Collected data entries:
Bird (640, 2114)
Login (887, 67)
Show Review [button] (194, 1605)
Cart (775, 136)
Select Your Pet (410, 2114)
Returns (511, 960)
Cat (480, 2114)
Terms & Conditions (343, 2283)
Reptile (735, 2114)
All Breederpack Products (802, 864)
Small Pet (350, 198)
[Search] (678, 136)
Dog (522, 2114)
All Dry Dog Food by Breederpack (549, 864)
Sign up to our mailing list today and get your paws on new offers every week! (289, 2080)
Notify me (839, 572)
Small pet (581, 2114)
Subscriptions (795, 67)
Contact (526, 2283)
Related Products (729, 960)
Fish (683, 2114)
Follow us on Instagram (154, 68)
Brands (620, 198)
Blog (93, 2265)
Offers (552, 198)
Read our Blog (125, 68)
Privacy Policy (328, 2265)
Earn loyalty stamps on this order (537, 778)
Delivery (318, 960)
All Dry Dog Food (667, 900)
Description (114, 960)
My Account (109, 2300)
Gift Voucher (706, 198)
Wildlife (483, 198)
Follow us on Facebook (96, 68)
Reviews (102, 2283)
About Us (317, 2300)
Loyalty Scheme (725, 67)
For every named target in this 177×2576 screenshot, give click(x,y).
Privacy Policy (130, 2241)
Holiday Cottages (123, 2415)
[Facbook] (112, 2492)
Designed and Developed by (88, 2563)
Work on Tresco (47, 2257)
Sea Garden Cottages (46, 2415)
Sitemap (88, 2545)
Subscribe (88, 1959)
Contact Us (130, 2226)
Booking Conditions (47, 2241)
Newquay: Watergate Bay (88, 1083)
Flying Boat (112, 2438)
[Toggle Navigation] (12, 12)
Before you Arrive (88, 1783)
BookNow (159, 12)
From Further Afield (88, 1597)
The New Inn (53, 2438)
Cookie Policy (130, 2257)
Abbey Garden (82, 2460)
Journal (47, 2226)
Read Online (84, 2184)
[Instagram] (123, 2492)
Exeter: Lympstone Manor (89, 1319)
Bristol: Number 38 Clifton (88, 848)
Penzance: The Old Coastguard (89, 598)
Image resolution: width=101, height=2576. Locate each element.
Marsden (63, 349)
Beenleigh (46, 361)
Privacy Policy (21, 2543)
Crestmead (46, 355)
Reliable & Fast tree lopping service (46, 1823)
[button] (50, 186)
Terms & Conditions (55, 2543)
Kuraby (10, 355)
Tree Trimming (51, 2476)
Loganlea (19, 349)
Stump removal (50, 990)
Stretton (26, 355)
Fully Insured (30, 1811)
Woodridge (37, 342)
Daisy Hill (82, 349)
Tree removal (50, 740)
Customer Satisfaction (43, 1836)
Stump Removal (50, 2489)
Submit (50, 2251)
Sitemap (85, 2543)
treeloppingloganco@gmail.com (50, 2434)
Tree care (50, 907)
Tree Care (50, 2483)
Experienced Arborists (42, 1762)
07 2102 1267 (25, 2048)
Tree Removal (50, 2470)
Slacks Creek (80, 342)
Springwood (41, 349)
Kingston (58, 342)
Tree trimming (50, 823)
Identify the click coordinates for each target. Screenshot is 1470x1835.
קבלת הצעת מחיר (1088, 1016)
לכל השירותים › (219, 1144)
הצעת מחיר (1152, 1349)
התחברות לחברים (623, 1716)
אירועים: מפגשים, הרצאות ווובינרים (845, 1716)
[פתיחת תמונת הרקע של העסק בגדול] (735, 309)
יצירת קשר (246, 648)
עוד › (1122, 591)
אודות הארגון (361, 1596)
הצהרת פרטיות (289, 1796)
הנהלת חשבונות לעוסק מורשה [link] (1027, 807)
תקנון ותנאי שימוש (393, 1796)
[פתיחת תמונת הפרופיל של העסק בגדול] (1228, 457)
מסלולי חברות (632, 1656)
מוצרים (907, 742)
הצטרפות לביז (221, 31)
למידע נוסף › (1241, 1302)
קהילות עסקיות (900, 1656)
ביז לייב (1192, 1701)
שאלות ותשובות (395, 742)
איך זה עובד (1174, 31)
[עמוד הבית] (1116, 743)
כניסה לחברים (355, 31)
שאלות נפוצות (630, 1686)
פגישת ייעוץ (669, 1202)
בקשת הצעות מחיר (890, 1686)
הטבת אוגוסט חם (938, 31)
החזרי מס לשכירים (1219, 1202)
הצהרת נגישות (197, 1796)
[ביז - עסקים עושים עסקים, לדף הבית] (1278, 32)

**DIRECTIONS:** Return all of the data above, keeping every line exactly as it appears.

**YOUR RESPONSE:**
Bird (640, 2114)
Login (887, 67)
Show Review [button] (194, 1605)
Cart (775, 136)
Select Your Pet (410, 2114)
Returns (511, 960)
Cat (480, 2114)
Terms & Conditions (343, 2283)
Reptile (735, 2114)
All Breederpack Products (802, 864)
Small Pet (350, 198)
[Search] (678, 136)
Dog (522, 2114)
All Dry Dog Food by Breederpack (549, 864)
Sign up to our mailing list today and get your paws on new offers every week! (289, 2080)
Notify me (839, 572)
Small pet (581, 2114)
Subscriptions (795, 67)
Contact (526, 2283)
Related Products (729, 960)
Fish (683, 2114)
Follow us on Instagram (154, 68)
Brands (620, 198)
Blog (93, 2265)
Offers (552, 198)
Read our Blog (125, 68)
Privacy Policy (328, 2265)
Earn loyalty stamps on this order (537, 778)
Delivery (318, 960)
All Dry Dog Food (667, 900)
Description (114, 960)
My Account (109, 2300)
Gift Voucher (706, 198)
Wildlife (483, 198)
Follow us on Facebook (96, 68)
Reviews (102, 2283)
About Us (317, 2300)
Loyalty Scheme (725, 67)
For every named target in this 177×2576 screenshot, give click(x,y).
Privacy Policy (130, 2241)
Holiday Cottages (123, 2415)
[Facbook] (112, 2492)
Designed and Developed by (88, 2563)
Work on Tresco (47, 2257)
Sea Garden Cottages (46, 2415)
Sitemap (88, 2545)
Subscribe (88, 1959)
Contact Us (130, 2226)
Booking Conditions (47, 2241)
Newquay: Watergate Bay (88, 1083)
Flying Boat (112, 2438)
[Toggle Navigation] (12, 12)
Before you Arrive (88, 1783)
BookNow (159, 12)
From Further Afield (88, 1597)
The New Inn (53, 2438)
Cookie Policy (130, 2257)
Abbey Garden (82, 2460)
Journal (47, 2226)
Read Online (84, 2184)
[Instagram] (123, 2492)
Exeter: Lympstone Manor (89, 1319)
Bristol: Number 38 Clifton (88, 848)
Penzance: The Old Coastguard (89, 598)
Image resolution: width=101, height=2576. Locate each element.
Marsden (63, 349)
Beenleigh (46, 361)
Privacy Policy (21, 2543)
Crestmead (46, 355)
Reliable & Fast tree lopping service (46, 1823)
[button] (50, 186)
Terms & Conditions (55, 2543)
Kuraby (10, 355)
Tree Trimming (51, 2476)
Loganlea (19, 349)
Stump removal (50, 990)
Stretton (26, 355)
Fully Insured (30, 1811)
Woodridge (37, 342)
Daisy Hill (82, 349)
Tree removal (50, 740)
Customer Satisfaction (43, 1836)
Stump Removal (50, 2489)
Submit (50, 2251)
Sitemap (85, 2543)
treeloppingloganco@gmail.com (50, 2434)
Tree care (50, 907)
Tree Care (50, 2483)
Experienced Arborists (42, 1762)
07 2102 1267 (25, 2048)
Tree Removal (50, 2470)
Slacks Creek (80, 342)
Springwood (41, 349)
Kingston (58, 342)
Tree trimming (50, 823)
Identify the click coordinates for each target. Screenshot is 1470x1835.
קבלת הצעת מחיר (1088, 1016)
לכל השירותים › (219, 1144)
הצעת מחיר (1152, 1349)
התחברות לחברים (623, 1716)
אירועים: מפגשים, הרצאות ווובינרים (845, 1716)
[פתיחת תמונת הרקע של העסק בגדול] (735, 309)
יצירת קשר (246, 648)
עוד › (1122, 591)
אודות הארגון (361, 1596)
הצהרת פרטיות (289, 1796)
הנהלת חשבונות לעוסק מורשה [link] (1027, 807)
תקנון ותנאי שימוש (393, 1796)
[פתיחת תמונת הפרופיל של העסק בגדול] (1228, 457)
מסלולי חברות (632, 1656)
מוצרים (907, 742)
הצטרפות לביז (221, 31)
למידע נוסף › (1241, 1302)
קהילות עסקיות (900, 1656)
ביז לייב (1192, 1701)
שאלות ותשובות (395, 742)
איך זה עובד (1174, 31)
[עמוד הבית] (1116, 743)
כניסה לחברים (355, 31)
שאלות נפוצות (630, 1686)
פגישת ייעוץ (669, 1202)
בקשת הצעות מחיר (890, 1686)
הטבת אוגוסט חם (938, 31)
החזרי מס לשכירים (1219, 1202)
הצהרת נגישות (197, 1796)
[ביז - עסקים עושים עסקים, לדף הבית] (1278, 32)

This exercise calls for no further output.